だから、ぜひ私の戯言にもコメントもらえたら嬉しいです。
私はどちらかというと、普段走るのは好きだけどレースはあまり好きじゃないって言うはるまさんとは逆のパターンかもしれないなぁ・・・。

Posted by: みなみ | June 25, 2008 at 09:46

復活おめでとうございます。

怪我しちゃうと色々考えますよね。
そして、走らないことが日常になっていく⇒走ることが億劫になるのに、走れないストレスがある。
とにかく故障と言う事はどっちにころんでも不健康な状態なんでしょうね。

私は年をとってもホノルルに出たいと思っているから長く続けていく生涯スポーツと思っています。
かといって何か目標が無いわけでもない。
☆さんのようなランナーさんになりたいなぁ~と思っています。あ、はだしは無理ですよ(笑)

何事もメリハリが必要ですよね。

怪我して学ぶ事、考える事で1回り強くなっていると思いますよ。
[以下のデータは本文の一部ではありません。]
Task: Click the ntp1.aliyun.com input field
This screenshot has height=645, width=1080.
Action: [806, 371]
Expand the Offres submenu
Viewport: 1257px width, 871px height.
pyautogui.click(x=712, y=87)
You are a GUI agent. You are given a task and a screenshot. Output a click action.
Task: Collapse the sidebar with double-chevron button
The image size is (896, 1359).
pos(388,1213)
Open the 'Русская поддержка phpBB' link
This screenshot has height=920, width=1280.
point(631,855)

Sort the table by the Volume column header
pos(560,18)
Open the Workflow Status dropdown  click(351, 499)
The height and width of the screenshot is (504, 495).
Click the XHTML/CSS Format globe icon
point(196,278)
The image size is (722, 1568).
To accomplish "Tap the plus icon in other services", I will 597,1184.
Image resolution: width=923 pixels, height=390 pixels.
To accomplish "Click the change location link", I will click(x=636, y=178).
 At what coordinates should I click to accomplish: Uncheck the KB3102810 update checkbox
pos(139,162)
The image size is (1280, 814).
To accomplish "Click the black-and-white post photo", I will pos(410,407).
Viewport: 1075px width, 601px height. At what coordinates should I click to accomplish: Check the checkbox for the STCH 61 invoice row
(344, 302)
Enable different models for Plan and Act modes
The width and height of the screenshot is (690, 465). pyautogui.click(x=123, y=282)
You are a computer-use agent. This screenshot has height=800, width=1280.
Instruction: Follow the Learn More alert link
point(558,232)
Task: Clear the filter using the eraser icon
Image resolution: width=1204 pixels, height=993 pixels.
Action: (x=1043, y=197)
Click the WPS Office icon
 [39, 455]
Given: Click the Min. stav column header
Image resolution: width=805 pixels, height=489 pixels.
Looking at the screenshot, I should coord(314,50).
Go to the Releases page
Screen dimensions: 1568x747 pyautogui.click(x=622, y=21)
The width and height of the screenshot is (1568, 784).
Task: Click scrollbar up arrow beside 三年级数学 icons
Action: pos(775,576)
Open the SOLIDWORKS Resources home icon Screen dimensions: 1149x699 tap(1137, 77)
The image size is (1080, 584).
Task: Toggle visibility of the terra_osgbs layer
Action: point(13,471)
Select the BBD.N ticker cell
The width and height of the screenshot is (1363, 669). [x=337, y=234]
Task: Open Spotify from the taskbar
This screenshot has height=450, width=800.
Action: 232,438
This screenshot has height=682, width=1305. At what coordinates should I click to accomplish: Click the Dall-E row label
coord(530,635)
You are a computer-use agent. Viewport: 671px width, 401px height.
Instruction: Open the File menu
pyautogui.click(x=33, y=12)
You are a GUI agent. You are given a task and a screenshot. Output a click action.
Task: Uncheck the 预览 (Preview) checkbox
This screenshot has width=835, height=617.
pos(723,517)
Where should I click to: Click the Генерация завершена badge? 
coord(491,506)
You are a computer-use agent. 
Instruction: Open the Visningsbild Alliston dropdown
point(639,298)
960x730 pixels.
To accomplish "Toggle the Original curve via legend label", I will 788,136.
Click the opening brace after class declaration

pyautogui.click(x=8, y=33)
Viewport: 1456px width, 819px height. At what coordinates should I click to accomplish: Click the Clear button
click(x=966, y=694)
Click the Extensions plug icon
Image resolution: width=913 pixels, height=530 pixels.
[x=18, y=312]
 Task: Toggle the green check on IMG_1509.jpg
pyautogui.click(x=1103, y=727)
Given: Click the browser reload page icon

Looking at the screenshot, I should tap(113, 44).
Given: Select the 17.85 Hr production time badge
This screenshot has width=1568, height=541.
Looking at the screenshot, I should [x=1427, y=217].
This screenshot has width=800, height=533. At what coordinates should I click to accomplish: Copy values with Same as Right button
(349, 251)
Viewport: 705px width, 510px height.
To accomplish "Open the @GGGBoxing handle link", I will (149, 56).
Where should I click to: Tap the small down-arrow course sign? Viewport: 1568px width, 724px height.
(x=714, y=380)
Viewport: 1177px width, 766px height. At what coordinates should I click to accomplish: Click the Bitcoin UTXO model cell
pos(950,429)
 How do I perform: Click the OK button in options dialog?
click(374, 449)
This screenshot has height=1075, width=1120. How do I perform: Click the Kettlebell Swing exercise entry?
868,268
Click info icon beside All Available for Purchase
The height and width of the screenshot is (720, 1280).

みなみさん。
しっかり自分と向き合う時間をとって、ランニングやほかの事を色々考えたから痛みも和らいでいったのかも知れませんね。

みなみさんの彼(ランニング)は意外と短期なのかもしれませんね(笑)
嫌いよ作戦が効いたかな?

Posted by: な | June 29, 2008 at 23:06

>なーちゃん

浮気するわよ作戦は結構効いたような気もするんですが、私自身本命を忘れることができず、結局寄りを戻した次第です^^;

あれこれ走ることについて考えるのは、故障しているときが一番多いですね。私は結局、走れる自分が好きみたいです。走れないと自分ではないような気がしてしまうの。いつまでも、どこまでも走れるような自分でいることが、私の唯一の存在証明って気がするんだよね。

まだ完全復活ではないけれど、ちょっとずつ戻ってきたのが嬉しいです。いろいろありがとうねー。